Mathys Silistrie

Personal information
- Date of birth: 16 September 2005 (age 20)
- Place of birth: Drancy, France
- Height: 1.88 m (6 ft 2 in)
- Position: Goalkeeper

Team information
- Current team: Quevilly-Rouen
- Number: 16

Youth career
- 0000–2023: Rennes

Senior career*
- Years: Team / Apps / (Gls)
- 2023–2025: Rennes B / 37 / (0)
- 2025–: Rennes / 2 / (0)
- 2026–: → Quevilly-Rouen (loan) / 0 / (0)

= Mathys Silistrie =

French footballer (born 2005)

Mathys Silistrie (born 16 September 2005) is a French professional footballer who plays as a goalkeeper for club Quevilly-Rouen on loan from Rennes.

== Career ==

=== Early life ===
Born in Drancy, France, Silistrie is of Guadeloupean descent. He began his youth development in his hometown before moving to the youth academy of Évreux, a club notable for producing international goalkeepers Steve Mandanda and Brice Samba.
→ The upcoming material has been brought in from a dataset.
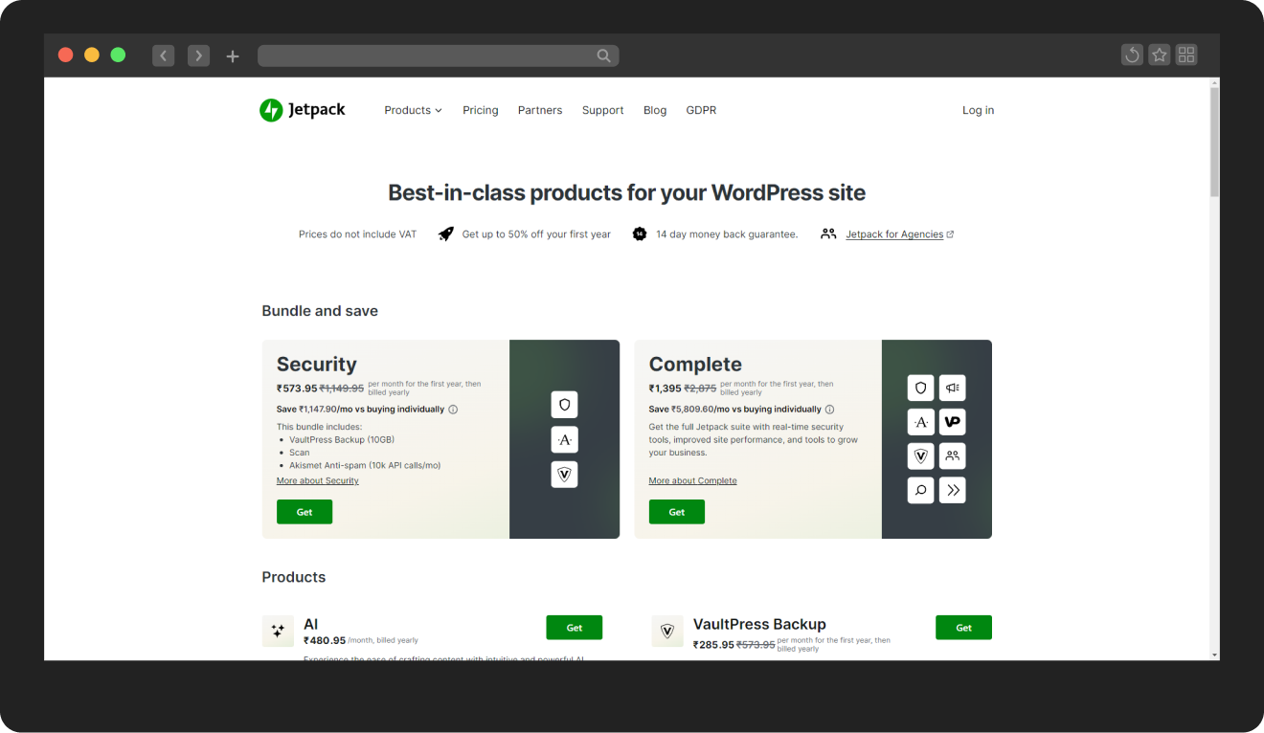Image resolution: width=1264 pixels, height=733 pixels.
Task: Click the browser reload icon
Action: 1132,56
In 2018, at the age of 13, Silistrie was recruited by Rennes, officially joining their academy two years later in 2020. He was part of a highly-regarded "2005 generation" at the club that included players such as Mathys Tel, Désiré Doué, and Jeanuël Belocian.

=== Rennes ===
Silistrie rose through the ranks of the Rennes academy, gaining prominence during the 2022–2023 Coupe Gambardella campaign. During that tournament, he helped the team reach the semi-finals by winning three consecutive penalty shootouts. Between 2021 and 2025, Silistrie became a fixture for the reserve team, making 34 appearances in the Championnat National 3 and two in the Championnat National 2.

On 4 June 2025, Silistrie signed his first professional contract, a one-year deal with an option for extension. Following the retirement of veteran goalkeeper Steve Mandanda in the summer of 2025, manager Habib Beye promoted Silistrie to the role of second-choice goalkeeper behind Brice Samba. On 21 December 2025, he made his professional debut in a Coupe de France round-of-64 match against Les Sables-d'Olonne, keeping a clean sheet in a 3–0 victory. On 8 January 2026, Silistrie signed a contract extension keeping him at the club until June 2029. On 7 February 2026, Silistrie made his Ligue 1 debut in a match against Lens at the Stade Bollaert-Delelis. He was selected to start by Habib Beye after the manager chose to drop the regular starter, Brice Samba, for performance and disciplinary reasons.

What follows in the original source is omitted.